Summary statistics: The function summary()
can be used to display the summary statistics of a data frame
summary(mtcars)
Plots: Given a data frame various plots can be created, for example a histogram of the variable miles per gallon (mpg)
hist(mtcars$mpg)
Analytical model: Create a linear regression model using the transmission (variable am) as input and miles per gallon (mpg) as output
lm(mpg~am,data=mtcars)
Atomic vectors
Introduction to vectors
The simplest and most common data structure in R is called a vector. There are two types of vectors in R: atomic vectors and lists. The main difference between atomic vectors and lists is that atomic vectors can only store data of the same type, while lists can be used to store data of different types. For example, an atomic vector can be used to store the grades achieved by students in this course
Various functions can be used to create vectors in R. The most straightforward way to create a vector in R is by using the function c()
which stands for combine or concatenate. For example, a vector with four elements can be created and assigned to the object first_vector
first_vector <- c(1, 3, 7, -0.5) # create a vector with four elements
Try creating a vector that contains the values 1,2,3,4:
- Memo
c(1,2,3,4)
The function c()
can also be used to combine vectors to form a new vector
c(c(1, 2, 3), c(4, 5, 6)) # combine the vector c(1,2,3) and c(4,5,6)
Given a vector, it is possible to create a new vector where the new vector contains repetitions of the elements of the original vector. To repeat specific elements of a vector the function rep()
which stands for repetition can be used
rep(c(1, 2), times = 3) # repeat the vector c(1,2) three times
The above example, repeats the vector c(1,2)

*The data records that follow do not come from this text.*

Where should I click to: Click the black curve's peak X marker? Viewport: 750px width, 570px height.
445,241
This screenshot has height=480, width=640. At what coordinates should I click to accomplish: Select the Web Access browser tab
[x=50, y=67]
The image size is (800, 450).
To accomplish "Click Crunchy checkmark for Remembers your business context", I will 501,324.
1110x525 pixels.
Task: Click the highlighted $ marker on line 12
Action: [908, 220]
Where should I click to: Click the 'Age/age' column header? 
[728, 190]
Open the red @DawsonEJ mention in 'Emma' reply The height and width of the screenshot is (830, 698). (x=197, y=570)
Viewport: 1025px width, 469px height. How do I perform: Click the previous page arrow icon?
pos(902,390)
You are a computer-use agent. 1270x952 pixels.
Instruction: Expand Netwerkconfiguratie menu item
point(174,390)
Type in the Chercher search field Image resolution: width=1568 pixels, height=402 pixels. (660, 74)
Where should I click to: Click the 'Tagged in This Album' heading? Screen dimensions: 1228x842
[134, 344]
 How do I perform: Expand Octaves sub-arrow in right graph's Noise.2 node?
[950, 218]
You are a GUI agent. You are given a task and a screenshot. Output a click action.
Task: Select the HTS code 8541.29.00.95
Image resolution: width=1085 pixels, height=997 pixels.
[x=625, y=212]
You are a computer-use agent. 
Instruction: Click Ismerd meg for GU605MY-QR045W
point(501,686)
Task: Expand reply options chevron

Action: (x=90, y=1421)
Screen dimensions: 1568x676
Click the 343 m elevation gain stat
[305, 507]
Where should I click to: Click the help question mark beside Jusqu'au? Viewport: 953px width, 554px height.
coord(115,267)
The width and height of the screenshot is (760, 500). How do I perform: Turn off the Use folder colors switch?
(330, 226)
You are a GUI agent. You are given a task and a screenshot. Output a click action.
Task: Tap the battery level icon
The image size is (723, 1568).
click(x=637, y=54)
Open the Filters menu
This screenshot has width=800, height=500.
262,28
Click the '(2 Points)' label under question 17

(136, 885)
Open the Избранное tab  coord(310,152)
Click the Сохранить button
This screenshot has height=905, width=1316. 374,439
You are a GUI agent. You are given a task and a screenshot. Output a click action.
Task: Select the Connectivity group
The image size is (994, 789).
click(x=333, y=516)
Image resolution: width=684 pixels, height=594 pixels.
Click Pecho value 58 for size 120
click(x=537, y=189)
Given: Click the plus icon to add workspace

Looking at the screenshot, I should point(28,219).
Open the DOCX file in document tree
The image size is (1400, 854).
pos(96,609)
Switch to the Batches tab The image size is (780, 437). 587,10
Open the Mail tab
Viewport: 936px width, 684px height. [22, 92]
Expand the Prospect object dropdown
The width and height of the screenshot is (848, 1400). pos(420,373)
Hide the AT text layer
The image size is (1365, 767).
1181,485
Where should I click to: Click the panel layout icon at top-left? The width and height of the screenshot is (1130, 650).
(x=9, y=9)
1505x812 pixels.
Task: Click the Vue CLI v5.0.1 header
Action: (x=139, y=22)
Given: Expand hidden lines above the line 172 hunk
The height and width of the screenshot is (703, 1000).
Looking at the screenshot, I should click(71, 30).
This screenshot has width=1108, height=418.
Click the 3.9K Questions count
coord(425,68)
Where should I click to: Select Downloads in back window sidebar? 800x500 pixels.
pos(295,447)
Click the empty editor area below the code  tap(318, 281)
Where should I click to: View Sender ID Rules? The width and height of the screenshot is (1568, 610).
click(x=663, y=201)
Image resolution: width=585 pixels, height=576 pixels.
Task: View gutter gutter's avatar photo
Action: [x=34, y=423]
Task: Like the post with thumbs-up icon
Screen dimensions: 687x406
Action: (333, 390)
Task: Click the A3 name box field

three times. Elements of a vector can also be repeated using the each
argument of the function rep()
Modify the code below to produce the vector c(1,2,1,2,1,2) using the each
argument
rep(c(1, 2))
- Memo
rep(c(1, 2), each = 3)
Values can also be passed to both the each
and times
arguments of the rep()
function. When values are passed to both the each
and times
arguments, the each
operation is performed first.
Create the vector c(1,1,1,2,2,2,1,1,1,2,2,2)
by filling in the blanks:
rep(c(1,2), times = ____, each = ____)
- Memo
rep(c(1,2), times = 2, each = 3)
The function head()
and tail()
can be used to obtain a preview of the values stored in a vector
R by default includes the character vectors letters
and LETTERS
. The vector letters
contain the 26 lower-case letters of the Roman alphabet, while the vector LETTERS
contain the 26 upper-case letters of the Roman alphabet
letters
The functions head()
and tail()
can be used to preview the values stored in a vector
head(letters)
tail(letters)
Display the last four elements of the vector letters
by filling in the blanks:
tail(letters, n = ___)
- Memo
tail(letters, n = 4)
Type of atomic vectors
There are six types of atomic vectors in R: logical, integer, double, character, complex and raw. Integer and double vectors are collectively known as numeric vectors. We will only focus on logical, integer, double and character vectors in this course also referred to as the primary type of atomic vectors
Each atomic vector in R uses a special syntax to define the elements of the vector
Logical vectors: can only contain the values (i) TRUE
or T
and (ii) FALSE
or F
logical_vector <- c(T, F, TRUE, FALSE) # Note TRUE can be abbreviated as T
Character vectors contain elements of type string. Strings are values surrounded single quotation marks ‘’
or double quotation marks ““
character_vector <- c("Andrew", 'Mike', 'John', 'Sara')
Double vectors can be specified in decimal, scientific or hexadecimal form. Double vectors can contain three special values: Inf
(infinity), -Inf
(negative infinity) and NaN
(not a number)
double_vector <- c(1.2, 1.2e3, 0xcafe, Inf, NaN)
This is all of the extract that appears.